* GIVEN DATA
────────
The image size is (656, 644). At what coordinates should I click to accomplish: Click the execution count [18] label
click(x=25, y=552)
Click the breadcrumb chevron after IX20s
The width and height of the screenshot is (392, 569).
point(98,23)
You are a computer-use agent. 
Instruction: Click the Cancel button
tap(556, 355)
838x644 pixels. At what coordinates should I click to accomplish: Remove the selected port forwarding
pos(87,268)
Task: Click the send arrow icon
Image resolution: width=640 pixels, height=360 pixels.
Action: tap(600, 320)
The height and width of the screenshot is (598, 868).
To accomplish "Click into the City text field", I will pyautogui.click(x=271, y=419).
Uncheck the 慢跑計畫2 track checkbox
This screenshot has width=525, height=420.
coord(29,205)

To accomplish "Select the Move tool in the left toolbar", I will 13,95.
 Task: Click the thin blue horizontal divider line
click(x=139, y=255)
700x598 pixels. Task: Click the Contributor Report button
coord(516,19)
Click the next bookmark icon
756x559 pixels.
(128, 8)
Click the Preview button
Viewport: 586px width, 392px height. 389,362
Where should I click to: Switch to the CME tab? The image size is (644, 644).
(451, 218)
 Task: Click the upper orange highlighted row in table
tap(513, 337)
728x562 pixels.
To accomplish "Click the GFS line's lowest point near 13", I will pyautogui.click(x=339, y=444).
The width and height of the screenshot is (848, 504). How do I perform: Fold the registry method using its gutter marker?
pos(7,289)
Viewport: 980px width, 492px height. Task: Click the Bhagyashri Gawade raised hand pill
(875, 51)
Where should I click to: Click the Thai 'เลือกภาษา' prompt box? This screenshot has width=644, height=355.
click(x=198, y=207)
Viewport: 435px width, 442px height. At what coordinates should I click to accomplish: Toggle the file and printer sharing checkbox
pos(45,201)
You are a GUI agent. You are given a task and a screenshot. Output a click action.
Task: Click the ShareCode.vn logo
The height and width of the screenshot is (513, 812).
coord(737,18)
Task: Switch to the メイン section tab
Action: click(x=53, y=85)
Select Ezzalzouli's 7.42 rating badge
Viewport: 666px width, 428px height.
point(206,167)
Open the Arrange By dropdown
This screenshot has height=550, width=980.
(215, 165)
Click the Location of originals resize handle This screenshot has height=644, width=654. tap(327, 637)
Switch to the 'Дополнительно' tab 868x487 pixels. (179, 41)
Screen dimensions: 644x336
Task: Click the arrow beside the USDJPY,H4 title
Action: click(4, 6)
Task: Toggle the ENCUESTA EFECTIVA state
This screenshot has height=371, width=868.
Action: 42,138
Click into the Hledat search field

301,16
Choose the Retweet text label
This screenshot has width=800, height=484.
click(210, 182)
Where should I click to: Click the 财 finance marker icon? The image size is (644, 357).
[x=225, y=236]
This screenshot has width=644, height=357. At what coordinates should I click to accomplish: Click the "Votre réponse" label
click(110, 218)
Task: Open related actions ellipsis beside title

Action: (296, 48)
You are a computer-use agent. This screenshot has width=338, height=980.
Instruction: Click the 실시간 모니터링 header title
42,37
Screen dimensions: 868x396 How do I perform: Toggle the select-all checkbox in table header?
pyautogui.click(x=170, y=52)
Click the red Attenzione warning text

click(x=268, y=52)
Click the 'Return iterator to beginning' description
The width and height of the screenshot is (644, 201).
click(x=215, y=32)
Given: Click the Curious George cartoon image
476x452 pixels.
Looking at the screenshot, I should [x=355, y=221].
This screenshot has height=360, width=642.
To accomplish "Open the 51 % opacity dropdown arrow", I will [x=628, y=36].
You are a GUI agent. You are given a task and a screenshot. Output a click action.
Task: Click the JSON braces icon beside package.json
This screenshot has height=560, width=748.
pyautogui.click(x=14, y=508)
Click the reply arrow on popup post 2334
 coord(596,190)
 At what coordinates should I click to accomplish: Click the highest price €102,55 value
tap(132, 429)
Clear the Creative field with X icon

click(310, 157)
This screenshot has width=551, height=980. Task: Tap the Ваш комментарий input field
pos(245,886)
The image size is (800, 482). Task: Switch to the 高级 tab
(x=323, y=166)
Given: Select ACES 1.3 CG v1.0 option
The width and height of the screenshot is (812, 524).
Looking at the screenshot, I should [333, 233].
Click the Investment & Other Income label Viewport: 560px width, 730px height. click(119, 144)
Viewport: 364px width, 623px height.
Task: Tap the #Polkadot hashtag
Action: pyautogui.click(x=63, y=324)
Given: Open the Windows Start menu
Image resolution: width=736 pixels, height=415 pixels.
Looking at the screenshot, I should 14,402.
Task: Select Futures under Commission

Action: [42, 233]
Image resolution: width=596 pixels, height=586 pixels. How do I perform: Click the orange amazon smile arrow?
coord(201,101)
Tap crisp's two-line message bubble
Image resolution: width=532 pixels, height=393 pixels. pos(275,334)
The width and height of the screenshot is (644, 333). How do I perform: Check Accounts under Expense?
────────
* TASK
Go through the data above and repeat all of it exactly.

* OUTPUT BELOW
The image size is (656, 644). At what coordinates should I click to accomplish: Click the execution count [18] label
click(x=25, y=552)
Click the breadcrumb chevron after IX20s
The width and height of the screenshot is (392, 569).
point(98,23)
You are a computer-use agent. 
Instruction: Click the Cancel button
tap(556, 355)
838x644 pixels. At what coordinates should I click to accomplish: Remove the selected port forwarding
pos(87,268)
Task: Click the send arrow icon
Image resolution: width=640 pixels, height=360 pixels.
Action: tap(600, 320)
The height and width of the screenshot is (598, 868).
To accomplish "Click into the City text field", I will pyautogui.click(x=271, y=419).
Uncheck the 慢跑計畫2 track checkbox
This screenshot has width=525, height=420.
coord(29,205)

To accomplish "Select the Move tool in the left toolbar", I will 13,95.
 Task: Click the thin blue horizontal divider line
click(x=139, y=255)
700x598 pixels. Task: Click the Contributor Report button
coord(516,19)
Click the next bookmark icon
756x559 pixels.
(128, 8)
Click the Preview button
Viewport: 586px width, 392px height. 389,362
Where should I click to: Switch to the CME tab? The image size is (644, 644).
(451, 218)
 Task: Click the upper orange highlighted row in table
tap(513, 337)
728x562 pixels.
To accomplish "Click the GFS line's lowest point near 13", I will pyautogui.click(x=339, y=444).
The width and height of the screenshot is (848, 504). How do I perform: Fold the registry method using its gutter marker?
pos(7,289)
Viewport: 980px width, 492px height. Task: Click the Bhagyashri Gawade raised hand pill
(875, 51)
Where should I click to: Click the Thai 'เลือกภาษา' prompt box? This screenshot has width=644, height=355.
click(x=198, y=207)
Viewport: 435px width, 442px height. At what coordinates should I click to accomplish: Toggle the file and printer sharing checkbox
pos(45,201)
You are a GUI agent. You are given a task and a screenshot. Output a click action.
Task: Click the ShareCode.vn logo
The height and width of the screenshot is (513, 812).
coord(737,18)
Task: Switch to the メイン section tab
Action: click(x=53, y=85)
Select Ezzalzouli's 7.42 rating badge
Viewport: 666px width, 428px height.
point(206,167)
Open the Arrange By dropdown
This screenshot has height=550, width=980.
(215, 165)
Click the Location of originals resize handle This screenshot has height=644, width=654. tap(327, 637)
Switch to the 'Дополнительно' tab 868x487 pixels. (179, 41)
Screen dimensions: 644x336
Task: Click the arrow beside the USDJPY,H4 title
Action: click(4, 6)
Task: Toggle the ENCUESTA EFECTIVA state
This screenshot has height=371, width=868.
Action: 42,138
Click into the Hledat search field

301,16
Choose the Retweet text label
This screenshot has width=800, height=484.
click(210, 182)
Where should I click to: Click the 财 finance marker icon? The image size is (644, 357).
[x=225, y=236]
This screenshot has width=644, height=357. At what coordinates should I click to accomplish: Click the "Votre réponse" label
click(110, 218)
Task: Open related actions ellipsis beside title

Action: (296, 48)
You are a computer-use agent. This screenshot has width=338, height=980.
Instruction: Click the 실시간 모니터링 header title
42,37
Screen dimensions: 868x396 How do I perform: Toggle the select-all checkbox in table header?
pyautogui.click(x=170, y=52)
Click the red Attenzione warning text

click(x=268, y=52)
Click the 'Return iterator to beginning' description
The width and height of the screenshot is (644, 201).
click(x=215, y=32)
Given: Click the Curious George cartoon image
476x452 pixels.
Looking at the screenshot, I should [x=355, y=221].
This screenshot has height=360, width=642.
To accomplish "Open the 51 % opacity dropdown arrow", I will [x=628, y=36].
You are a GUI agent. You are given a task and a screenshot. Output a click action.
Task: Click the JSON braces icon beside package.json
This screenshot has height=560, width=748.
pyautogui.click(x=14, y=508)
Click the reply arrow on popup post 2334
 coord(596,190)
 At what coordinates should I click to accomplish: Click the highest price €102,55 value
tap(132, 429)
Clear the Creative field with X icon

click(310, 157)
This screenshot has width=551, height=980. Task: Tap the Ваш комментарий input field
pos(245,886)
The image size is (800, 482). Task: Switch to the 高级 tab
(x=323, y=166)
Given: Select ACES 1.3 CG v1.0 option
The width and height of the screenshot is (812, 524).
Looking at the screenshot, I should [333, 233].
Click the Investment & Other Income label Viewport: 560px width, 730px height. click(119, 144)
Viewport: 364px width, 623px height.
Task: Tap the #Polkadot hashtag
Action: pyautogui.click(x=63, y=324)
Given: Open the Windows Start menu
Image resolution: width=736 pixels, height=415 pixels.
Looking at the screenshot, I should 14,402.
Task: Select Futures under Commission

Action: [42, 233]
Image resolution: width=596 pixels, height=586 pixels. How do I perform: Click the orange amazon smile arrow?
coord(201,101)
Tap crisp's two-line message bubble
Image resolution: width=532 pixels, height=393 pixels. pos(275,334)
The width and height of the screenshot is (644, 333). How do I perform: Check Accounts under Expense?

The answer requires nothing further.